Within the listing that follows, state how many lines include the word "screenshot"; write only that number.

◆ Supplied records
↓
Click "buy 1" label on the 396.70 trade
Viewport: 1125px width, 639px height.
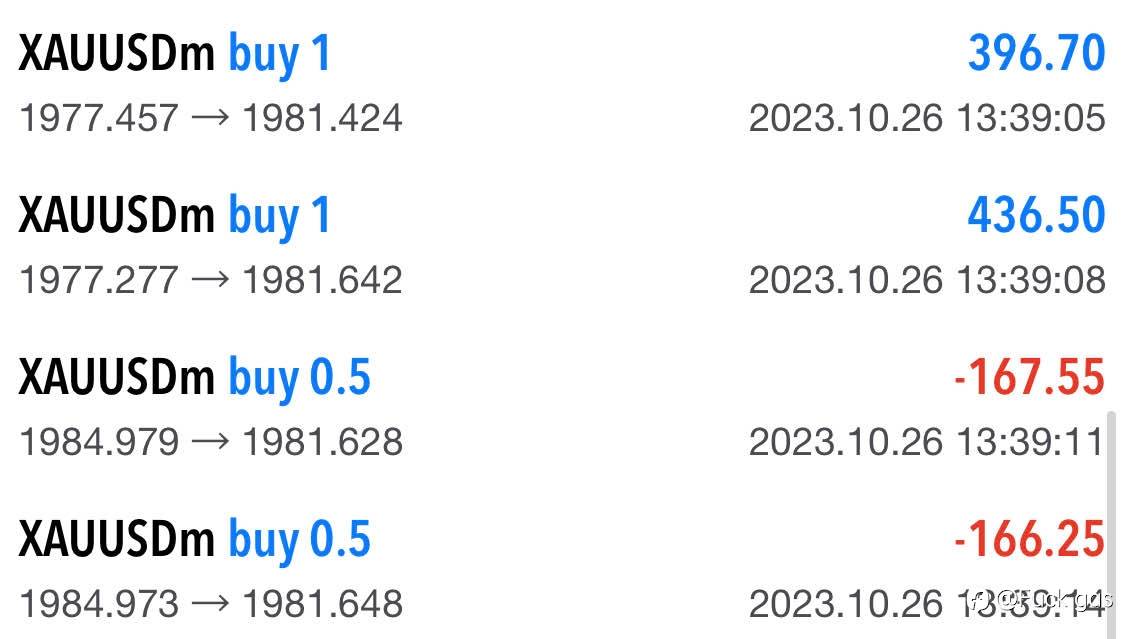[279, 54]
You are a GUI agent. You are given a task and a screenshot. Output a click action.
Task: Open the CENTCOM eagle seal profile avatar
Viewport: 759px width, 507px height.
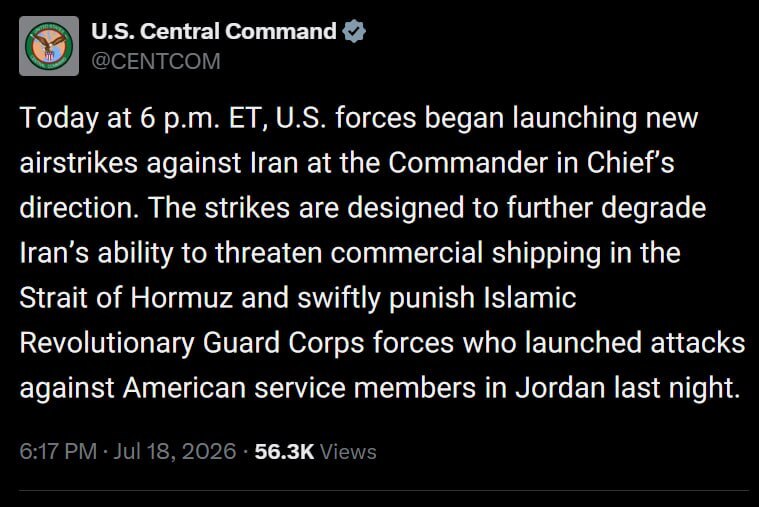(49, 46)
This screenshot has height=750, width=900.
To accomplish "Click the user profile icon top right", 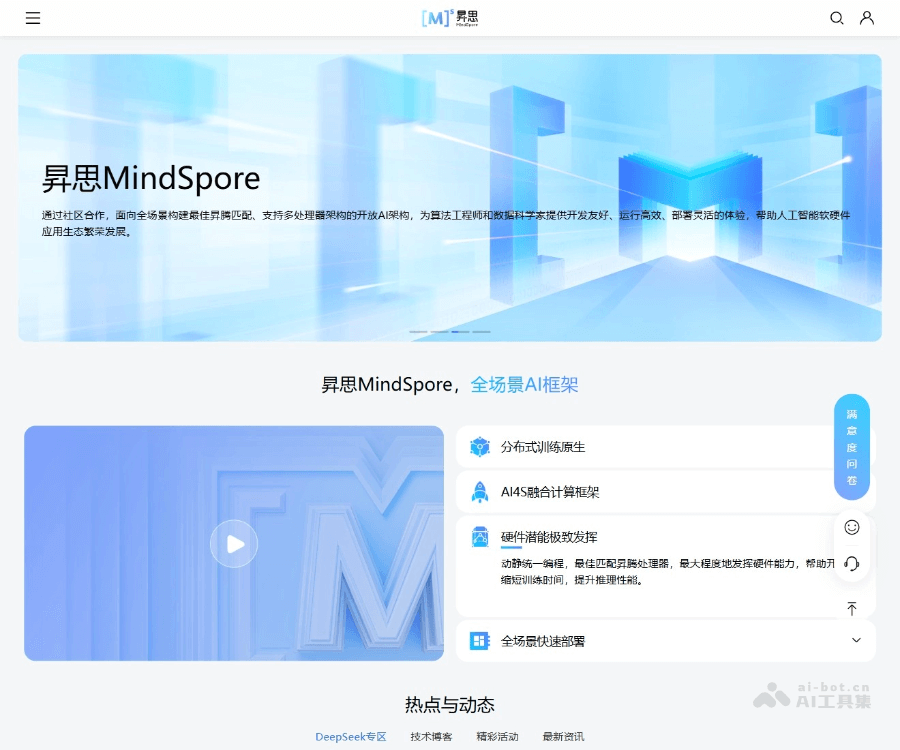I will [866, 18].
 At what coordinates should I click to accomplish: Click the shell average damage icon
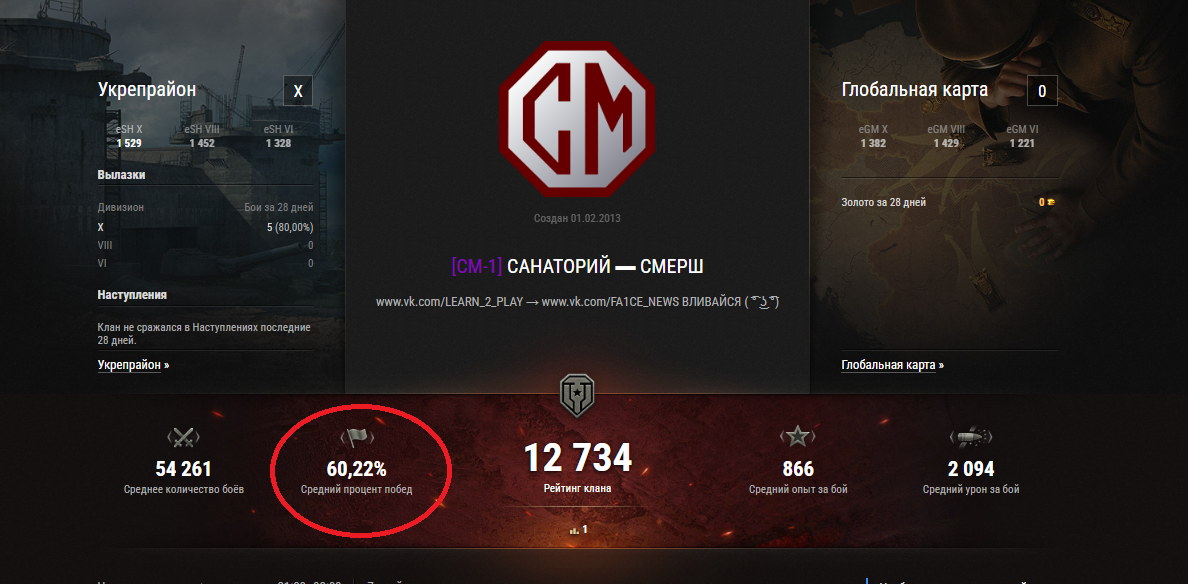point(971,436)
↑
◆ Reply
2